• **What to do**:
Search the entries for the word "Switch" and copy each line that has it.

• **Dataset entries**:
>>>

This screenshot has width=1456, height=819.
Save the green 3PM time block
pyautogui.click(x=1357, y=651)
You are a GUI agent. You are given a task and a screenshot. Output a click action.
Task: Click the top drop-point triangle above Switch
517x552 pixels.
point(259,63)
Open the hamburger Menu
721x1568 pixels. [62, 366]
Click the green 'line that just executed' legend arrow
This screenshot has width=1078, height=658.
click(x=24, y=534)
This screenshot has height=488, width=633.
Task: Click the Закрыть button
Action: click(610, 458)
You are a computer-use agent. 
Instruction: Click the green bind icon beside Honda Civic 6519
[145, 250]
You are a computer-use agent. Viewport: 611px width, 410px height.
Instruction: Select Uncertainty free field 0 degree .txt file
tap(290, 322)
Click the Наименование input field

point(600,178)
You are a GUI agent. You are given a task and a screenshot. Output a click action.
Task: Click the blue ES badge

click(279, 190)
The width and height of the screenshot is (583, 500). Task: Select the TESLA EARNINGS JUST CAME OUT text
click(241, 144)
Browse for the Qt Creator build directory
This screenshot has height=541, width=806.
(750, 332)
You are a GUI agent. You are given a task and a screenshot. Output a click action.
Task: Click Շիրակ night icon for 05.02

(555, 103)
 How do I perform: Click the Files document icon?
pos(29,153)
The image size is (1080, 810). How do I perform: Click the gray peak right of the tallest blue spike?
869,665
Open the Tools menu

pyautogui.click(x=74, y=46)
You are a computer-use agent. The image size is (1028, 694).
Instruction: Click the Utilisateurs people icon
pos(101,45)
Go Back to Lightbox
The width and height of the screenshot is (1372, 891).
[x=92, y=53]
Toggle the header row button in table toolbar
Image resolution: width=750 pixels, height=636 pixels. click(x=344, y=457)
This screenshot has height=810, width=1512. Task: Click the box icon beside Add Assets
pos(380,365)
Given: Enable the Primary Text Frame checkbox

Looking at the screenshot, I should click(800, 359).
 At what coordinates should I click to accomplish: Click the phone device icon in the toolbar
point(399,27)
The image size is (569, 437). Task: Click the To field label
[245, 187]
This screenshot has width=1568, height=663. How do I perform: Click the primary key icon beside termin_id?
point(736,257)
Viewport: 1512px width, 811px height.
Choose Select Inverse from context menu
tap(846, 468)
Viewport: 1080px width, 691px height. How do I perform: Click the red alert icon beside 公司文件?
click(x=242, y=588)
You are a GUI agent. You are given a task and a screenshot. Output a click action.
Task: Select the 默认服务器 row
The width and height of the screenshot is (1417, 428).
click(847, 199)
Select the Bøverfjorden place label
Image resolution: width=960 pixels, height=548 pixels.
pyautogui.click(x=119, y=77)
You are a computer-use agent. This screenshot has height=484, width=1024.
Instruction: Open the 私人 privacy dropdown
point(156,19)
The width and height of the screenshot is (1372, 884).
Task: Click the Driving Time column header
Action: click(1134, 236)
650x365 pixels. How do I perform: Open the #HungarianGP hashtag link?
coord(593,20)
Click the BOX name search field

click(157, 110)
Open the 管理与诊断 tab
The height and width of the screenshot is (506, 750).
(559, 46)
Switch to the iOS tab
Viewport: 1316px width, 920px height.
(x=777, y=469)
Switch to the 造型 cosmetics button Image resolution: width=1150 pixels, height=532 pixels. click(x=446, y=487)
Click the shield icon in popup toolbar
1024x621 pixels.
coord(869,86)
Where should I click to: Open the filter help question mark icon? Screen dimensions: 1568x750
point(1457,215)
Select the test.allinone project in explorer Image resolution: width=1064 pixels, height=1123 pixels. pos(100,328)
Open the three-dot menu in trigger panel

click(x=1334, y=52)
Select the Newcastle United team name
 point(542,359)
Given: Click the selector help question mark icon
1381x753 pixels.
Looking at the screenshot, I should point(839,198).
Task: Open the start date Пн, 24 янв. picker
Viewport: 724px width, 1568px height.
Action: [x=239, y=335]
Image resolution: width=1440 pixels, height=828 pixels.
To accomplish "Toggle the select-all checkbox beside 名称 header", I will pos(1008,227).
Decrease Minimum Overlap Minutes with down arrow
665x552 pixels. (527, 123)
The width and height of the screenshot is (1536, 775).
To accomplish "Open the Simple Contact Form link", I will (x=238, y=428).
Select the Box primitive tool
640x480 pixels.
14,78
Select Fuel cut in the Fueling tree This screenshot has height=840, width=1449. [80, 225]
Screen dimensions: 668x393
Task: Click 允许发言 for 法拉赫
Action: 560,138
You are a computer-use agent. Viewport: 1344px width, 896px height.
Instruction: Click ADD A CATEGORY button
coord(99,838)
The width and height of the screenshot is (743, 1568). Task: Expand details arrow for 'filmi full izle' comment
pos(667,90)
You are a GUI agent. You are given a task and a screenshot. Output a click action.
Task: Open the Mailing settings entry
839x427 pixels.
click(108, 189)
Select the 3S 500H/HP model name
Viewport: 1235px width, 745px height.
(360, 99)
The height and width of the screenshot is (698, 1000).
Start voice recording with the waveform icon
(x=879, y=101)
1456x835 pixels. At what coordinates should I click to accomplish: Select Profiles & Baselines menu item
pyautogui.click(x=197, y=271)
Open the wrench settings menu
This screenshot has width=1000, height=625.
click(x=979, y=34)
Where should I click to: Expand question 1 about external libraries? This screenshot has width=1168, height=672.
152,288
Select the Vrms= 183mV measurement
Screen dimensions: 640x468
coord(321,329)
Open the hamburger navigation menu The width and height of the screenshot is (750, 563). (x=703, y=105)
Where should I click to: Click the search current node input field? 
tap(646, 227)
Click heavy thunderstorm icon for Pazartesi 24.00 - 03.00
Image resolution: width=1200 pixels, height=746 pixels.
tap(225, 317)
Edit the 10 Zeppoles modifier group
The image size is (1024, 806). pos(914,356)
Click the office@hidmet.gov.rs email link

<<<

• **Output**:
Task: Click the top drop-point triangle above Switch
Switch to the iOS tab
Switch to the 造型 cosmetics button Image resolution: width=1150 pixels, height=532 pixels. click(x=446, y=487)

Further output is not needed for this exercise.